Yung’s story and the stories of many other suffering patients would cease to exist. I treasure this invaluable patient-visiting opportunity a lot because I know little about hospital setting and patients’ need. This visit does guide me understand the psychological need of patients.
As discussed by Friedman (2002), health care should never be limited to medical aspect, but widened to psychological and social aspects because these three aspects are closely related. The Biopsychosocial Health Psychology Model of Health takes more comprehensive and all-rounded care of patients.
In the case of my first visit, better services shall be provided by doctors and social workers under this model. In short, unconditional positive regard is the best means to bring patients love and warmth and it also enhances patients’ rehabilitation and restoration from illness. Health care professionals shall put much heeds on psychosocial aspect, instead of medical only, when delivering their cares to patients.
This first visit also gives me a chance to learn collaborating and cooperating with others in work.
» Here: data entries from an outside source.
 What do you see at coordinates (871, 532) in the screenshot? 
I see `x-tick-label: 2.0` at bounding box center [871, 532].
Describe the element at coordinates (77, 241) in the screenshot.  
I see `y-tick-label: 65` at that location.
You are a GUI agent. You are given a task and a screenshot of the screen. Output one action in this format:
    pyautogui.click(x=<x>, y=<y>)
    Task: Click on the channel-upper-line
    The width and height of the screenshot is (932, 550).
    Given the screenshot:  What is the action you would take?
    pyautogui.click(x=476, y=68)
I am deeply pleased to work with my MBBS partner. Interdisciplinary cooperation between us is trained, sharpened and polished through the visit. I was able to have effective division of labour with my partner, and so productivity and efficiency can be enhanced. The visit allows me to apply the cooperation skills that I have acquired in lectures.
Therefore, I now have a better understanding for my future role as a nurse. Indeed, nurses and doctors are very significant members in the multidisciplinary health care teams.
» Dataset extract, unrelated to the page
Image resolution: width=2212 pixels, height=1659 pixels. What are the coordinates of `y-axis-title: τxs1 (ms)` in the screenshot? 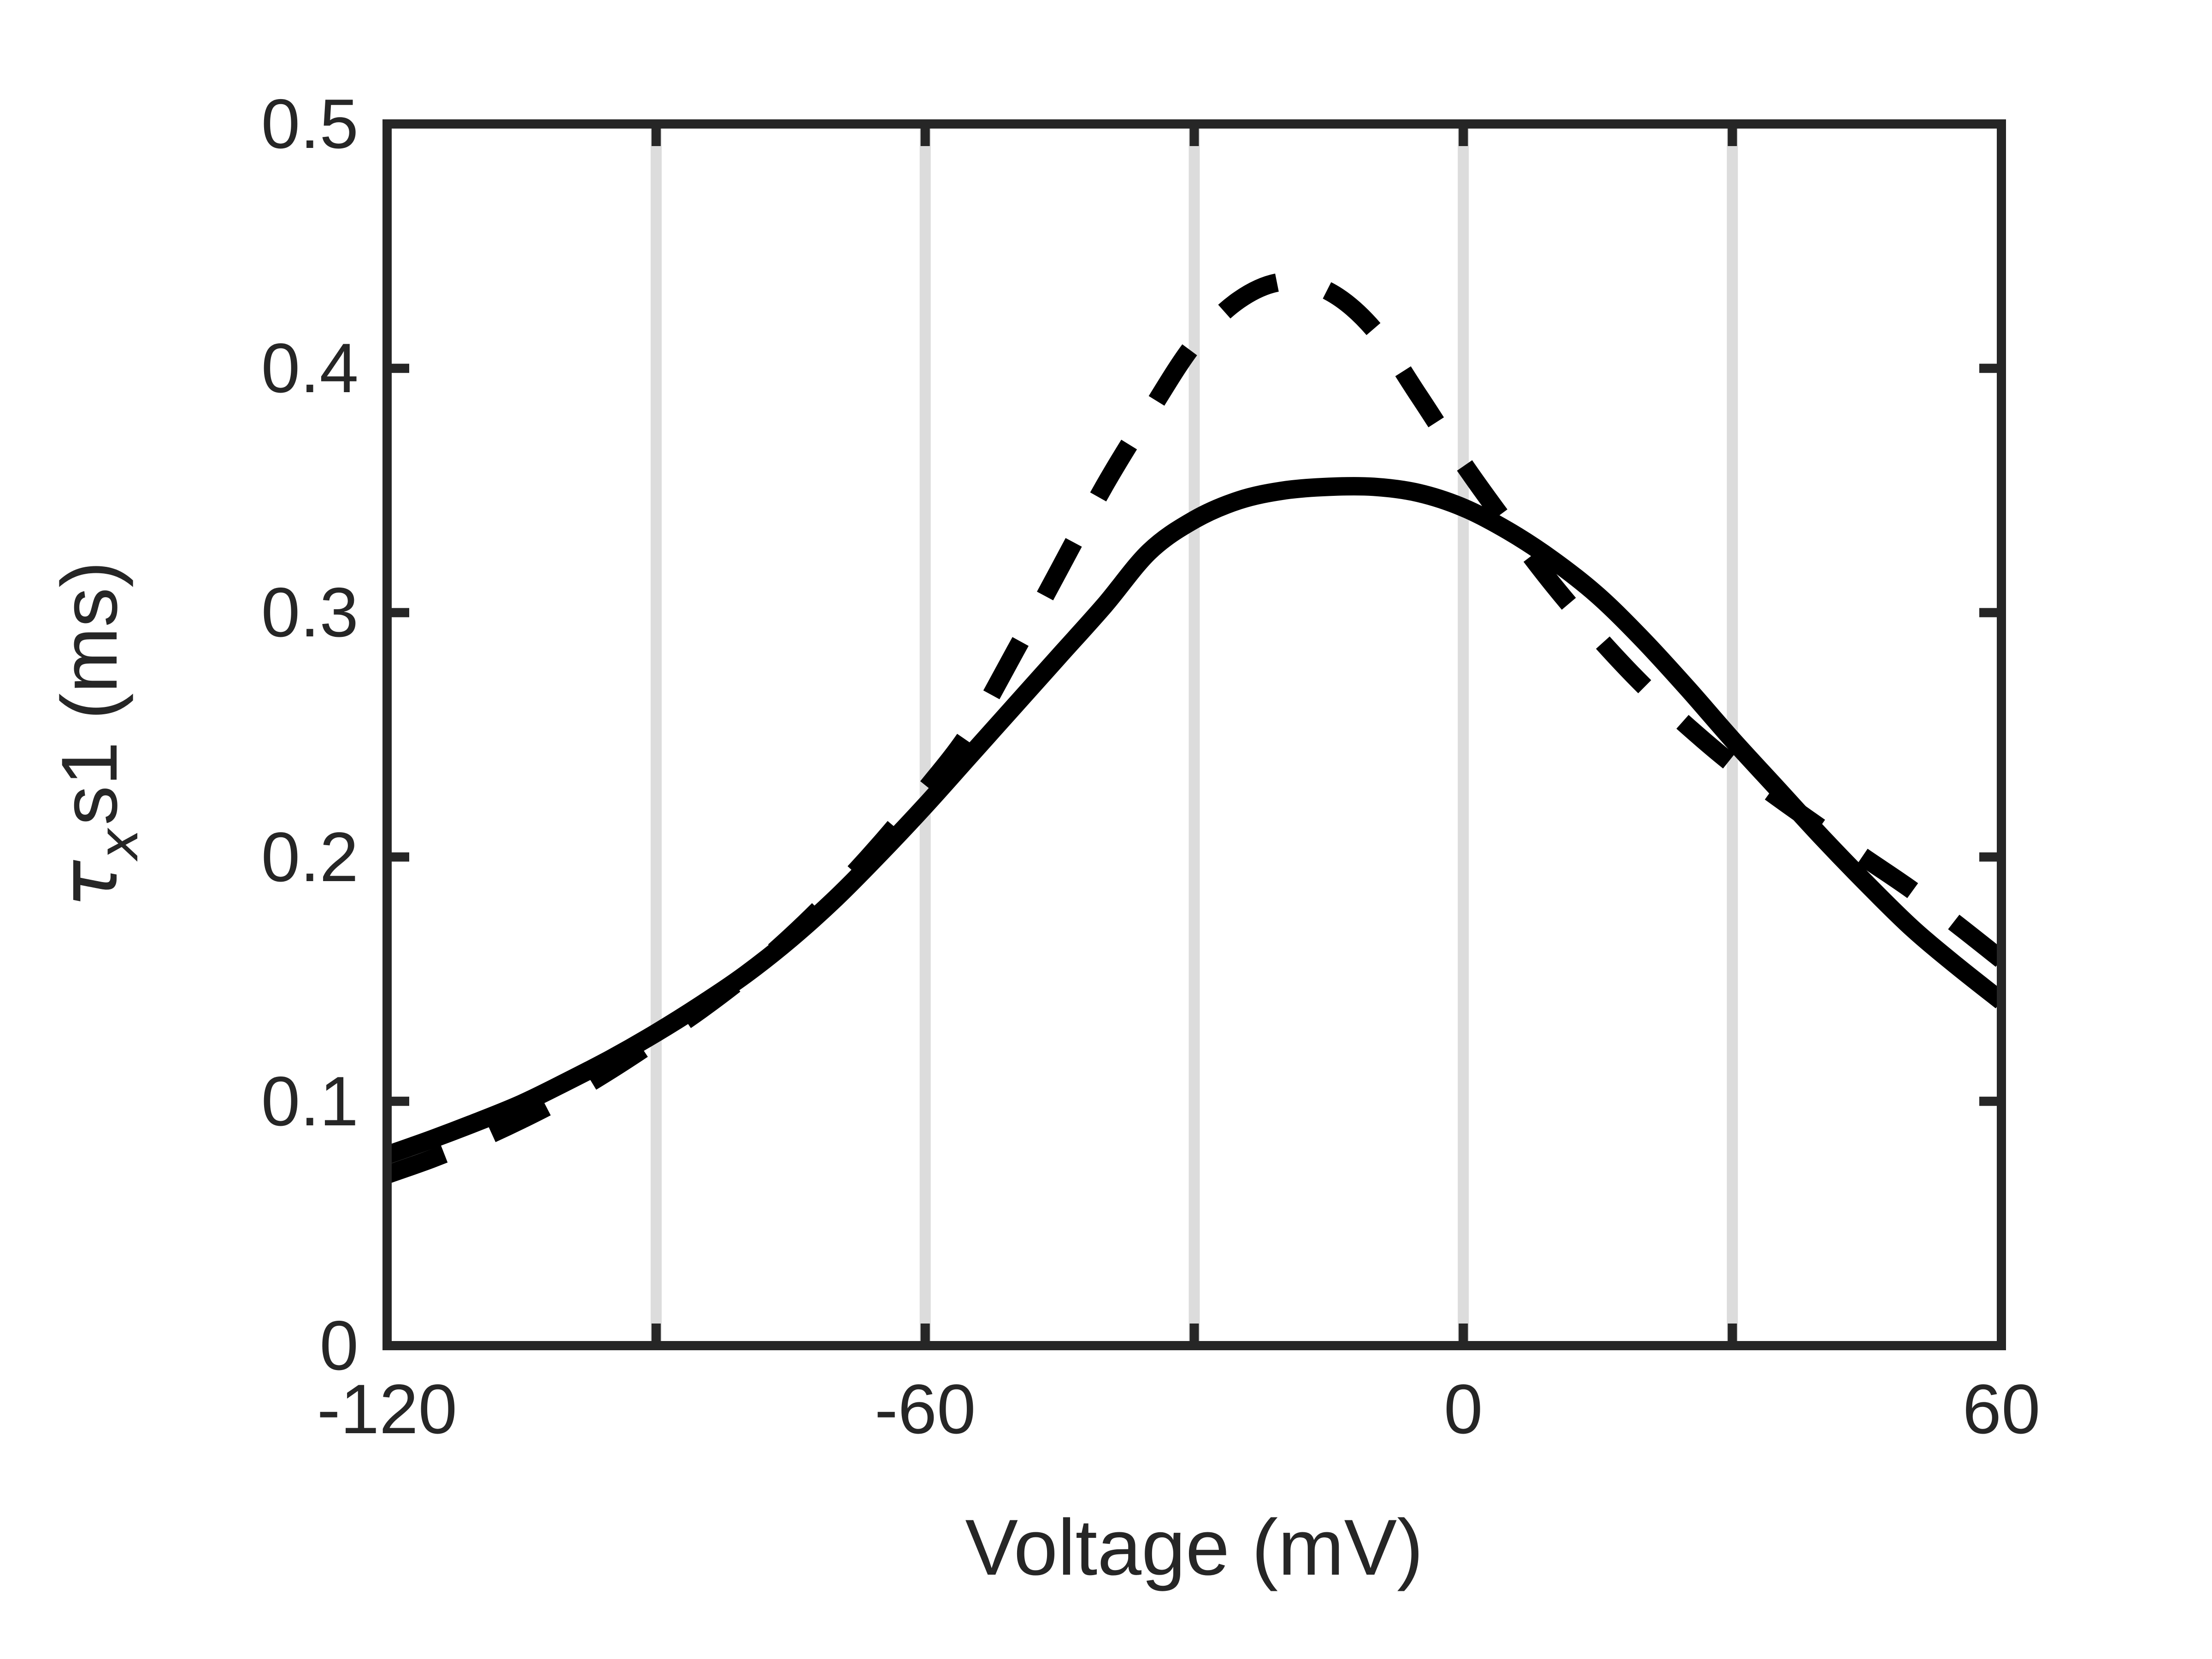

This visit gives me a rough idea that multidisciplinary parties achieve much more than single teams in terms of health care. My partner takes the initiative to provide comprehensive medical knowledge and contribute a lot to the quality of the visit. I come to realize how important collaboration and multidisciplinary are after the visit.
All in all, I enjoy every moment of the first PCP visit. It widens my horizons and presents me a more complete picture of my future career role as a nurse. This visit redefines my conception of health care provision.
After the visit, I come to understand, apart from medical services, psychological and social elements are crucial integral parts of an all-rounded heath care system. Also, I find the visit extremely inspirational as I become more aware of collaborating with counterparts when administering health care to patients. Well cooperation can bring better health care services and satisfaction to patients.
With concerted effort, it is expected that an inclusive health care provision system would be maturely developed in the foreseeable future.
Word count: 998 words References Friedman, H. S. (2002). The Social and Cultural Basis of Health and Illness.
In H. S. Friedman (Ed. ), Health Psychology (2nd Ed). (pp.
50-74). NJ: Prentice Hall. Friedman, H. S. (2002). Adaptation to Chronic Illness.
In H. S. Friedman (Ed. ), Health Psychology (2nd Ed). (pp. 183-213).
NJ: Prentice Hall. Griffiths, R. , & Crookers, P. (2006) Multidusciplinary teams. In J. Daly, S.
Speedy & D. Jackson (Eds. ), Contexts of nursing an introduction (2nd Ed). (pp. 184-198).